Requirement for CIP4 in NK cell cytotoxicity and MTOC polarization but not F-actin accumulation. (A) siRNA specific for CIP4 or GAPDH were introduced into YTS cells by nucleofection, and after 60 h were lysed and evaluated for the presence of CIP4 or GAPDH via Western blotting. Myosin-II was used as a loading control. (B) KT86 target-cell killing by YTS cells, 60 h after nucleofection of the YTS cells with either CIP4 or GAPDH siRNA. The x axis represents the effector/target cell ratio. (C) F-actin accumulation at and MTOC polarization to the IS assessed by confocal microscopy in ≥50 conjugates between YTS cells and KT86 cells 60 h after nucleofection of the YTS cells with either CIP4 (black bars) or GAPDH (gray bars) siRNA. All results represent at least three independent experiments.

Figure 9.

CIP4 function in MTOC polarization relative to Cdc42 activation.
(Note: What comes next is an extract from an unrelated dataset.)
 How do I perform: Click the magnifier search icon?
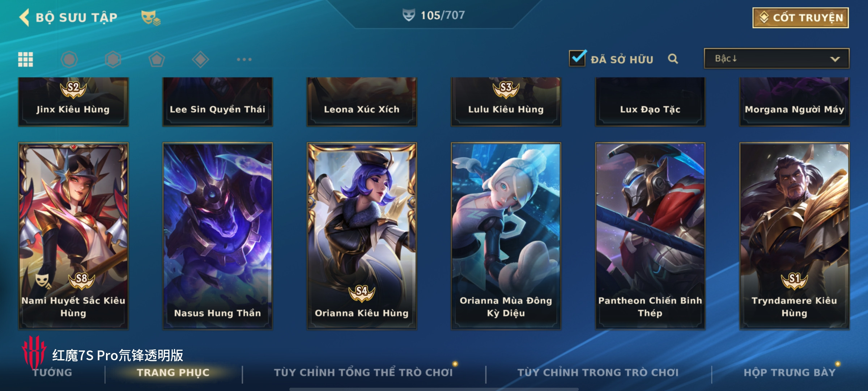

The cytolytic IS between a KT86 cell and a YTS cell nucleofected with constitutively active Cdc42V12-GFP and GAPDH siRNA (A–F) or CIP4 siRNA (G–L) are shown using DIC microscopy (A and G), as well as confocal microscopy showing fluorescence for α-tubulin (B and H), pericentrin (C and I), CIP4 (D and J), Cdc42V12-GFP (E and K), and an overlay (F and L). (M) The mean percentage of the pericentrin-defined MTOC that colocalized with the tubulin-defined MTOC (P/M) and the percentage of the α-tubulin–defined MTOC that colocalized with the pericentrin-defined MTOC (M/P) in YTS cells nucleofected with Cdc42V12-GFP and GAPDH siRNA (black bars) or Cdc42V12-GFP and CIP4 siRNA (gray bars), and conjugated with KT86 target cells, are shown. (N) Mean distance in micrometers of the pericentrin-defined MTOC to the IS in YTS cells nucleofected with Cdc42V12-GFP and GAPDH siRNA, or Cdc42V12-GFP and CIP4 siRNA. The increase in cells receiving CIP4 siRNA was significant. *, P < 0.01. (O) Active Cdc42 pull down and Cdc42 Western blot from YTS cells activated with immobilized anti-CD28. Before activation, cells were nucleofected with GFP or Cdc42V12-GFP (top), or nucleofected with GAPDH siRNA or CIP4 siRNA (middle). Activated YTS cells were also compared with activated YTS cells overexpressing WT CIP4 (bottom). Error bars represent the SD.